# TEXT FOR ANALYSIS
Brothers Music Review


Director Karan Malhotra’s first film ‘Agneepath’ (2012) had boasted of some terrific music. The orchestra-heavy sound befitted the huge scale of the film. For his second film ‘Brothers’, Karan ropes in music composer Ajay-Atul and lyricist Amitabh Bhattacharya, the team that gave him a winning soundtrack for his debut venture. Though ‘Brothers’ (an official remake of the Hollywood film ‘Warriors’) is a sports drama, it has a strong emotional base to it. That should make one hope for another good soundtrack from this team.

How can a sports drama not have an anthem song? “Brother’s Anthem” is a motivational track which, in the beginning, sounds like a dozen tracks one has heard for similar situation in films. However, the song soon comes into its own and although it has the predictable, dramatic rhythm which one associates with such songs, Ajay-Atul make sure this track stands out with an engaging tune and elaborate orchestration. Vishal Dadlani, in recent memory, had sung two motivational numbers in ‘Mary Kom’ (“Ziddi Dil” and “Salaam India”) and he does a good job here as well.

# DATASET CONTENT
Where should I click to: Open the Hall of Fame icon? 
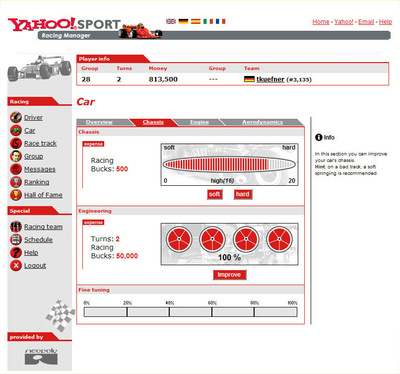click(16, 195)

# SET OF TASKS
A - In the Brothers music review, which Hollywood film is 'Brothers' an official remake of?
B - Write the next part of the Brothers music review, following its last sentence.

# TASK ANSWERS
A - 'Warriors'

B -
These days, all the dance numbers sound similar to each other. Thankfully, Ajay-Atul recreate their song “Ye Go Ye Ye Maina” from the Marathi film ‘Jatra’ as “Mera Naam Mary” and gives Hindi film music buffs an ‘item’ number that is high on melody while being foot tapping at the same time. The infectious tune and the lovely arrangements make it an irresistible track. What also adds freshness to the track is Chinmayi Sripada’s voice. Chinmayi is mostly known for her soft numbers (“Tere Bina” – Guru; “Zehnaseeb” – Hasee Toh Phasee) in Bollywood and it is great to see her pull of such a track with effortless ease. This much publicized number, which features Kareena Kapoor Khan, should serve its purpose of being a crowd puller.

“Gaaye Jaa” has a pleasant 60s sound to it and comes across as a lullaby-like track. With some dramatic undertones to it, the song is expected to make an appearance in the film at a crucial juncture but the tune does not really hold your attention for long. Even though this sombre number has its heart in the right place, the composition fails to excite. Shreya Ghoshal pours her heart in the song and you must give it a hear for her heartfelt rendition. The male version, sung by Mohammed Irfan, too is worth a listen for the way he has sung it.

Ajay-Atul gave Sonu Nigam one of his finest songs in recent times in “Abhi Mujh Mein Kahin” (Agneepath). They compose another stunning track for the singer with “Sapna Jahan”. “Sapna Jahan” is one of the finest melodies one has heard this year. It touches your heart with the very first note and keeps going on you. Amitabh Bhattacharya’s poignant lyrics do complete justice to Ajay-Atul’s unfermented composition. Neeti Mohan gives able support to Sonu but she gets the diction wrong at several places.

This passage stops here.